▶ **What you need to do**
Where does "sidebar" occur in the listing? Copy every line that holds it.

▶ **Input material**
[Start of section]

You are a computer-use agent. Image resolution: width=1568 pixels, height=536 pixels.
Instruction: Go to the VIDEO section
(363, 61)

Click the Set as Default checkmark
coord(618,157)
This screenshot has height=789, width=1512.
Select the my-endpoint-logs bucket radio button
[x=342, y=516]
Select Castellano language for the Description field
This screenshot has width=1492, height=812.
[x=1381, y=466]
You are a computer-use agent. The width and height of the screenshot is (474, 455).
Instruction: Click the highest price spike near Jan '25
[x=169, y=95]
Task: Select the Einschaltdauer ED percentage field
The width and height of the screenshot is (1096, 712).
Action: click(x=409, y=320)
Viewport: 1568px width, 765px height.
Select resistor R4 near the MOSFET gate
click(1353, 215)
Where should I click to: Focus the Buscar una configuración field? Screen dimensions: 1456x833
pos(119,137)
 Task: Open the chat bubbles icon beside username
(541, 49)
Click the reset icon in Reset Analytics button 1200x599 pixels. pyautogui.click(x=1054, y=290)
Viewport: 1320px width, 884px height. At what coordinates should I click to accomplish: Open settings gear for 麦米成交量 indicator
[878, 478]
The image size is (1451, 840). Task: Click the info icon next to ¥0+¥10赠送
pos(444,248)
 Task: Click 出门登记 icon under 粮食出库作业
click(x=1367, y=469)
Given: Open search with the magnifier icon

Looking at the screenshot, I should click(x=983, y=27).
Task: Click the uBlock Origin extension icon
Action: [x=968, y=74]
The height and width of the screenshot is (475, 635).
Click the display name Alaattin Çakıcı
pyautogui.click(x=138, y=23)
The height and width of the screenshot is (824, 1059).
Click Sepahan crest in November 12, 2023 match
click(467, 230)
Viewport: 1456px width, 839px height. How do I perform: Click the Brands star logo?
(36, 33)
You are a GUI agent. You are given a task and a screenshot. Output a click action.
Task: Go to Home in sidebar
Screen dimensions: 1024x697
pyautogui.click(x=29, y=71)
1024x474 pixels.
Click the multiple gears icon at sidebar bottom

[End of section]

▶ **Answer section**
Task: Go to Home in sidebar
Click the multiple gears icon at sidebar bottom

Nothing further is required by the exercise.